3. Uphold data quality and integrity

Support data collectors in pledging to data quality, integrity, openness and sovereignty. Ensure public sharing of reliable air quality data in a fully open and harmonized manner whenever appropriate. Open data without quality controls erodes trust, quality data without openness limits reach.

4. Adopt standard protocols and harmonized data formats

Encourage data providers to adopt standard protocols and open data formats to facilitate quality control, data sharing and interoperability. Consistency and transparency – informed by academic best practice and developed through public-private collaboration – enable data from different sources to be compared, combined and acted upon.

5. Translate open data into clean air action

Encourage all stakeholders to maximize the utility of open air quality data – developing strategies and accelerating actions and solutions for clean air. Data is a means, not an end.
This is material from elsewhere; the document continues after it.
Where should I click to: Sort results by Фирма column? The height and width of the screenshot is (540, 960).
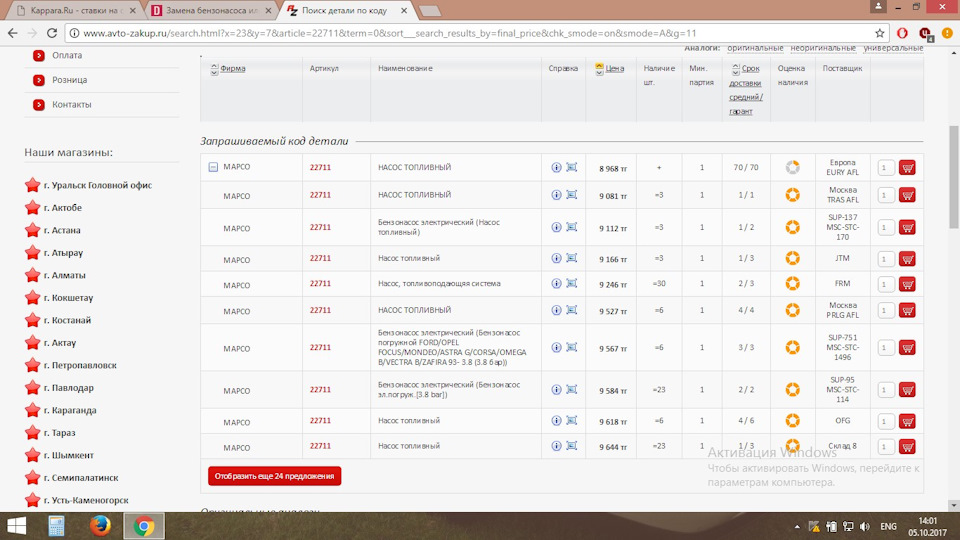232,69
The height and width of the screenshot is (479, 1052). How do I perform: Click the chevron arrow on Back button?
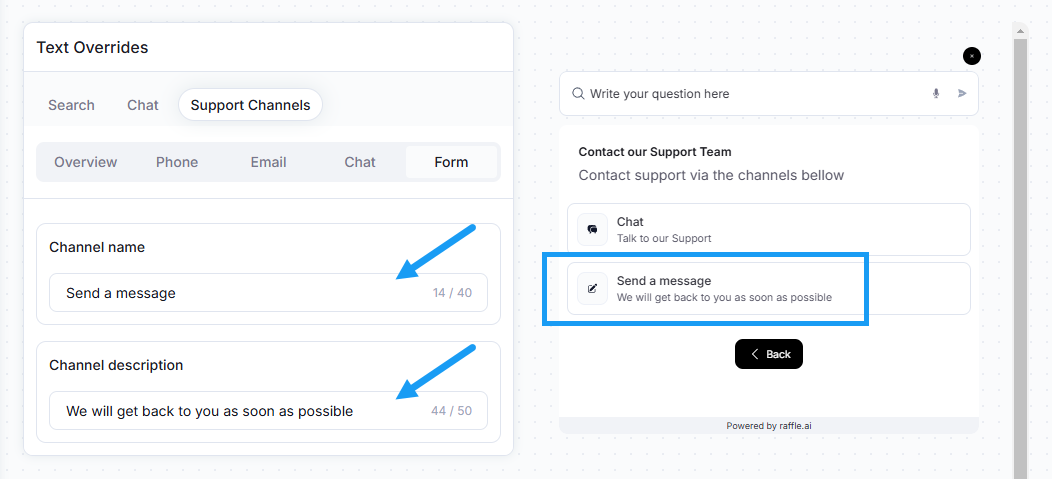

The ultimate measure of success is whether the air gets cleaner.

What these principles look like in practice

These five principles translate into concrete actions for different stakeholders.

  • Funders: Embedding open data and data ownership requirements into applicant guidelines and grant agreements and procurement contracts. This can be as straightforward as providing an explicit definition of “fully open data” and a list of sensor companies that confirm that they meet these open data and data ownership criteria. Meanwhile, in grant agreements and procurement contracts, clauses requiring that all air quality data generated with grant funding be made publicly available in a fully open format can be specified.
  • Governments: Adopting open data as a standard for any publicly funded air quality monitoring. This means ensuring that data generated with public resources is shared with the public — at the station level, in physical units and in near-real time.
  • Sensor companies: Ensuring that customers own the data their equipment generates and can share it on platforms of their choosing.
  • Practitioners and civil society: Advocating for open data norms, asking sensor companies about their data policies before purchasing equipment and sharing data openly wherever possible. Every purchasing decision is an opportunity to shape the market.

Norms around air quality data are still evolving

These principles are a starting point, not a finished product. The norms around air quality data are still being set. The choices that funders, governments and companies make right now will determine whether the data revolution in air quality monitoring reaches the places, and the people, who need it most.

The infrastructure to change that has never been more accessible: the sensors exist, the local leaders exist, the evidence base exists. What has been missing is a shared set of expectations around the data that ties it all together.

Across air, water and land, pollution is placing a mounting burden on ecosystems, economies and public health. Healthy people and productive societies depend on environmental conditions that are increasingly under strain, yet pollution remains one of the most pervasive and least integrated global risks.

To help address the global problem, the World Economic Forum will act as a trusted platform for dialogue and knowledge exchange through multistakeholder cooperation.